Bakir Ider a mis en cause le nombre de clausus (le nombre maximum annuel de futurs médecins, ndlr), qui a réduit le nombre de médecins dans le mouvement. « Avant, nous formions 8 000 médecins par an. Puis ça n’a diminué que jusque dans les années 80 et 90 », déplore-t-il (en 1993, les zones d’études médicales étaient limitées à 3 500, ndlr). Lorsque ce nombre de clausus sera relevé (jusqu’à 9 000 en 2019) puis supprimé, le nombre de médecins français devrait augmenter progressivement.

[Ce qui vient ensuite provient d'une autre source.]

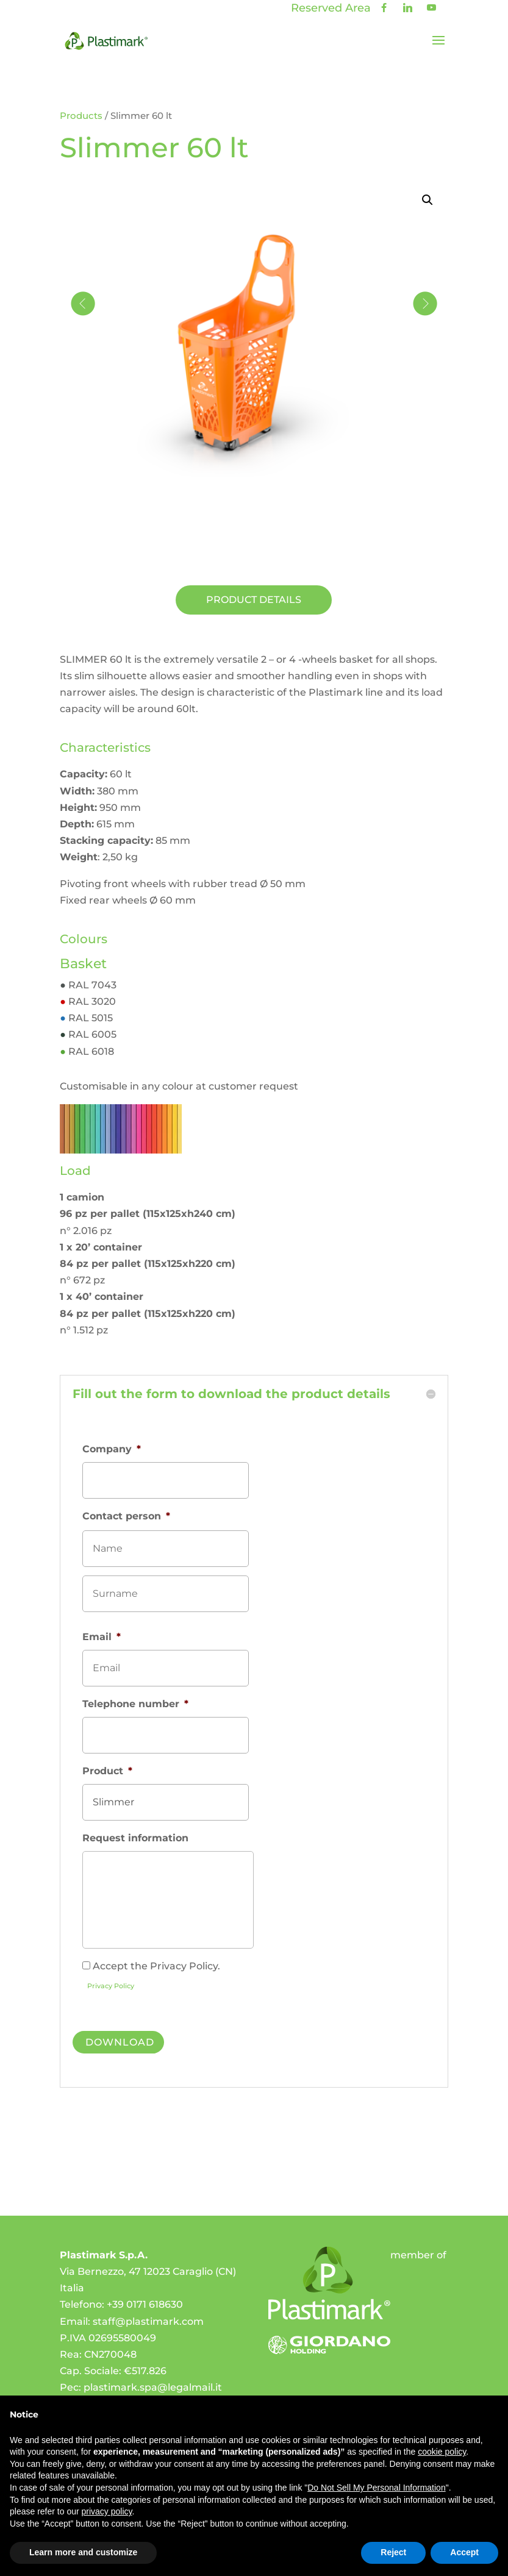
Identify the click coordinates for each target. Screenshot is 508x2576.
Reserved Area (331, 8)
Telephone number (135, 1704)
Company (111, 1449)
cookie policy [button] (442, 2451)
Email (101, 1637)
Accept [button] (464, 2552)
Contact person (126, 1516)
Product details (253, 599)
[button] (427, 200)
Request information (135, 1838)
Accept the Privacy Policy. (156, 1966)
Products (81, 115)
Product (107, 1771)
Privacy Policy (110, 1986)
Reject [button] (393, 2552)
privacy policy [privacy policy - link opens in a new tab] (107, 2511)
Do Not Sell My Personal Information (376, 2487)
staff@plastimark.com (148, 2315)
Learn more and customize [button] (83, 2552)
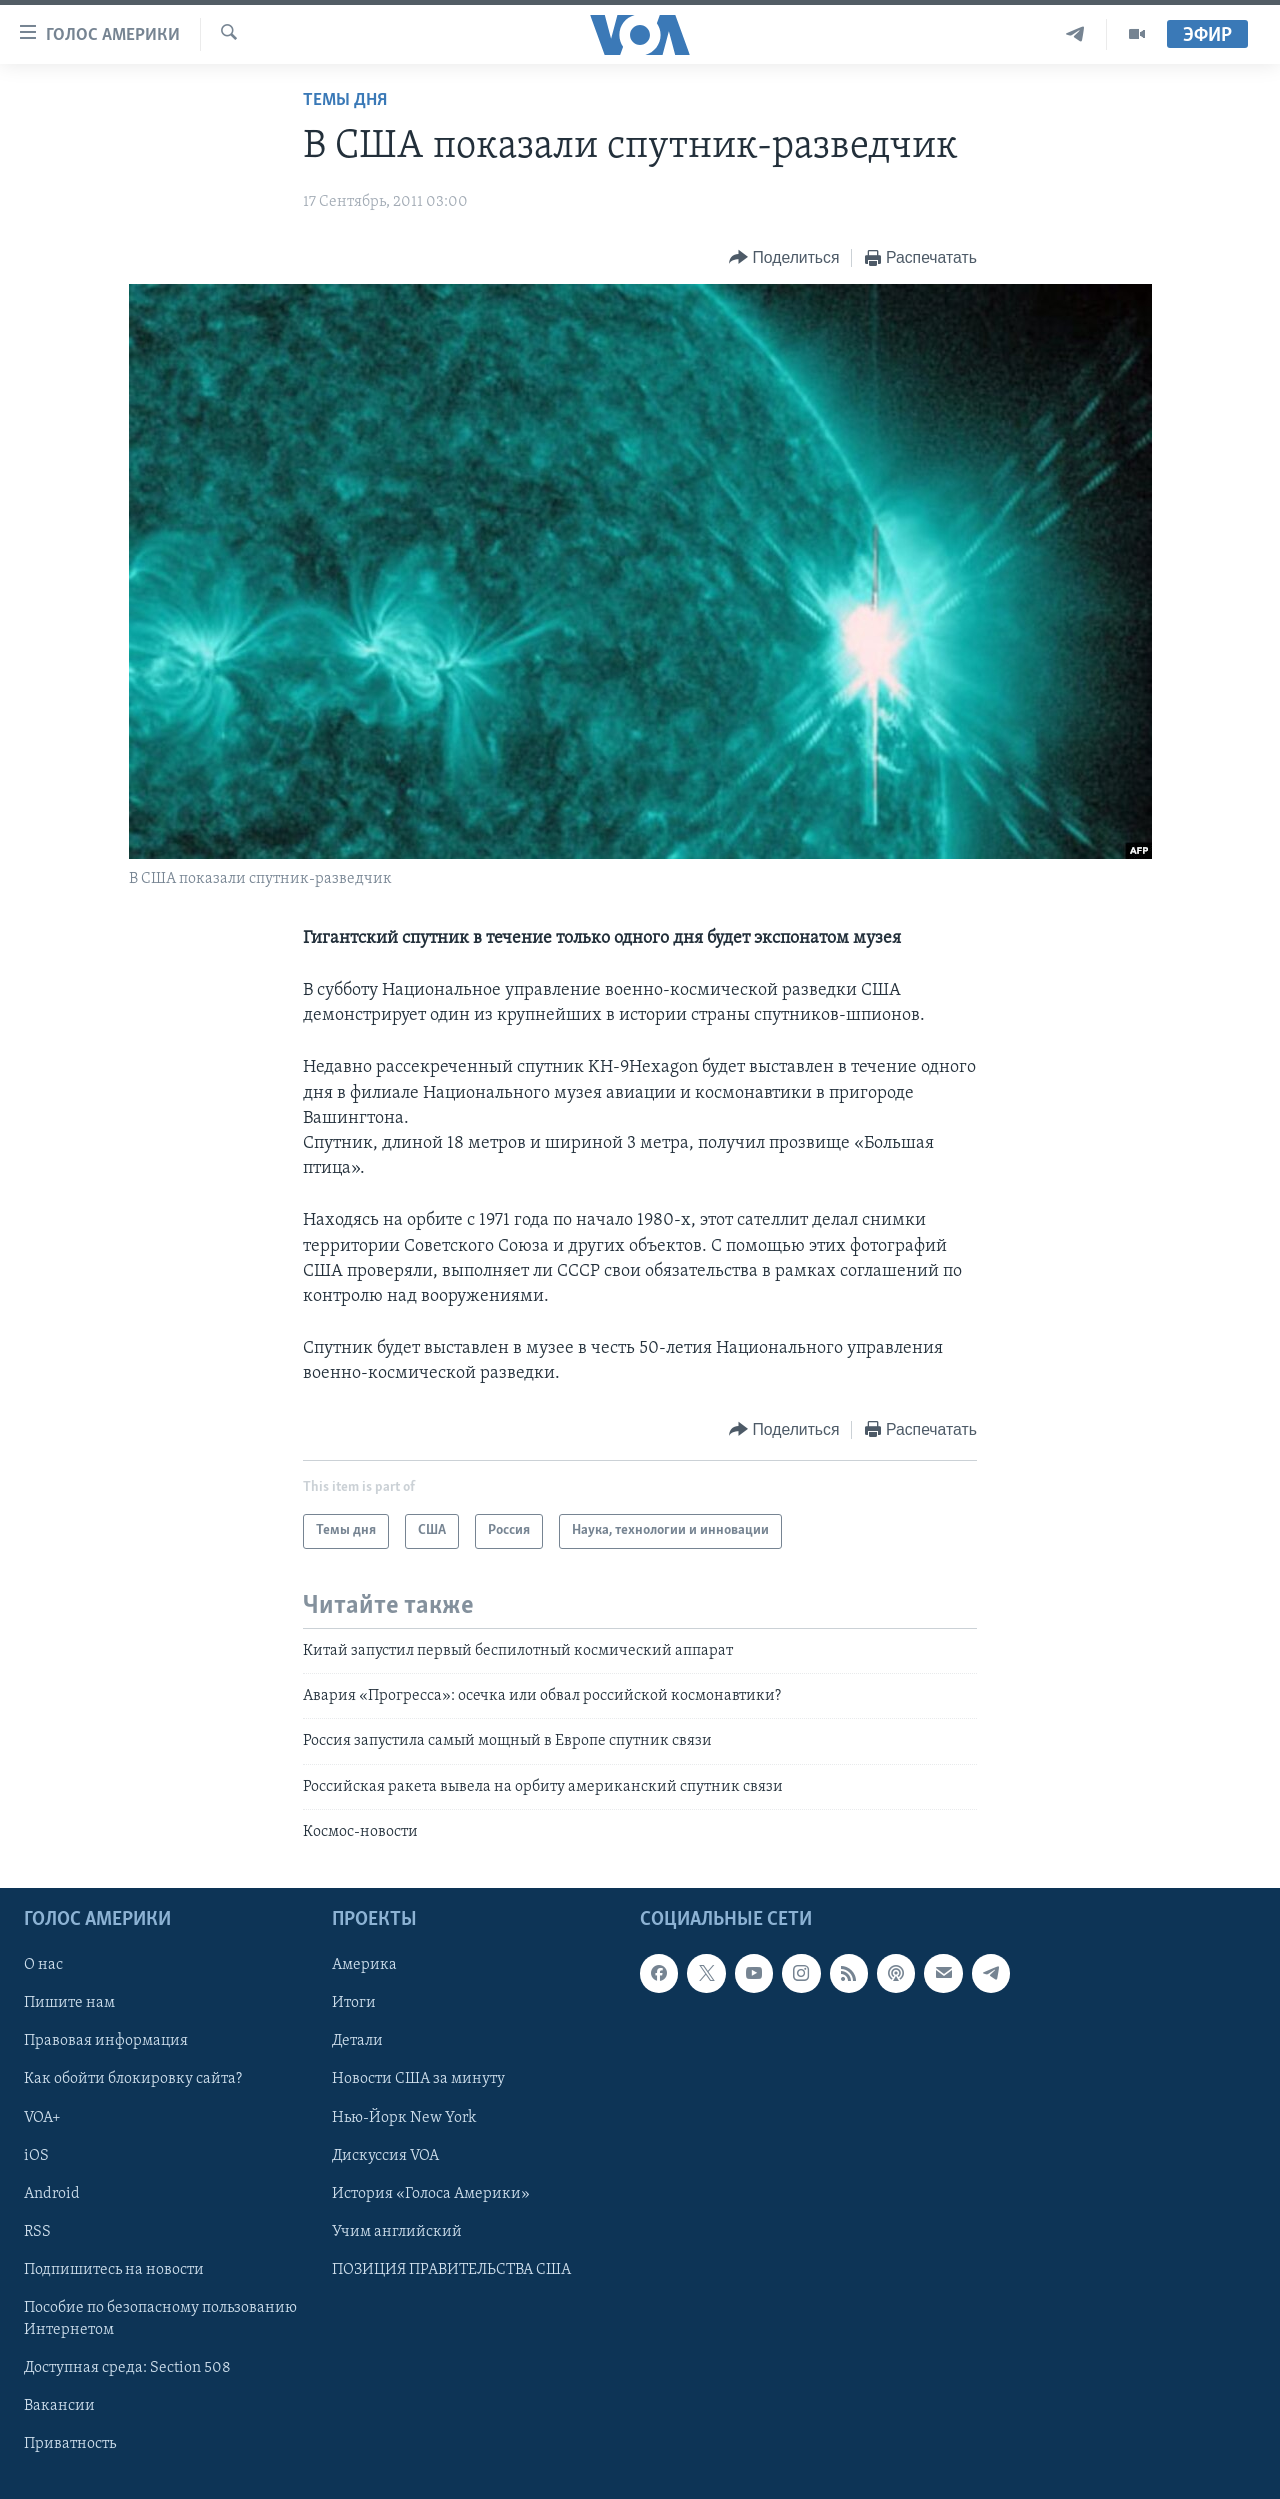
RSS (37, 2232)
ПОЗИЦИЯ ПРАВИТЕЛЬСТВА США (451, 2270)
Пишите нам (69, 2004)
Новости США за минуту (418, 2080)
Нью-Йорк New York (404, 2118)
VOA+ (42, 2118)
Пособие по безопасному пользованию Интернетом (160, 2319)
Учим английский (397, 2232)
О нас (43, 1966)
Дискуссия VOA (385, 2156)
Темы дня (345, 100)
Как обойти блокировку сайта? (133, 2080)
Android (52, 2194)
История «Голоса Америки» (431, 2194)
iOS (36, 2156)
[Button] (784, 258)
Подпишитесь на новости (114, 2270)
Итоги (354, 2004)
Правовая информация (106, 2042)
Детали (357, 2042)
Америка (364, 1966)
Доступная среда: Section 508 (127, 2368)
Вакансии (59, 2406)
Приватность (70, 2444)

Patrick Vogt, comprend la jeune génération qui refuse de traverser les « mauvais défis du métier » : « Ils ne veulent pas travailler 50 heures et valoriser leur vie de famille, mais personne ne les écoute. Pour lui, la balle est entre les mains des autorités et de l’ARS pour faire un accueil sur le terrain :

– J’ai déjà contacté la municipalité. Je leur dis : qu’il y ait de bons logements, des crèches, des lieux d’accueil pour les universitaires, et des professions autres que les médecins, pour faire bouger les choses ! »

Des incitations pour attirer les médecins

La régie régionale de santé propose cependant une aide incitative pour installer de nouveaux médecins à Mulhouse, a expliqué Pierre Lespinasse, délégué territorial ARS du Haut-Rhin :

« L’assurance maladie propose une aide à l’installation, qui lève tous les obstacles et aide au financement et à l’initiation. Nous proposons également une aide financière aux médecins qui ont établi des zones d’intervention prioritaires (ZIP) ou des zones d’actions complémentaires. »

Les ZIP sont des zones où les habitants reçoivent moins de 2,5 consultations par an et des zones « douces » (entre 2,5 et 4 consultations par habitant et par an). Les ZAC sont un peu meilleures dans les territoires, qui « doivent être mises en place pour éviter que la situation ne s’aggrave », selon le rapport de l’ARS. Mulhouse était ZAC jusqu’en 2020. Ce n’était pas encore pendant l’ancienne zone ARS, 2018.

De son côté, la municipalité peut encourager l’installation de centres de santé et de bâtiments multidisciplinaires pour offrir de meilleures conditions de travail. Mais la Ville n’a pas souhaité répondre aux questions de Rue89 Strasbourg pour préciser ses intentions en la matière.